* Exercise instructions: Write out each line of the records below, word for word, with nothing changed.

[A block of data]

== == ==

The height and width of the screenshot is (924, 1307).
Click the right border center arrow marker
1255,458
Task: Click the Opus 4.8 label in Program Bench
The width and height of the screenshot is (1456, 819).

== == ==

* Task result:
The height and width of the screenshot is (924, 1307).
Click the right border center arrow marker
1255,458
Task: Click the Opus 4.8 label in Program Bench
The width and height of the screenshot is (1456, 819).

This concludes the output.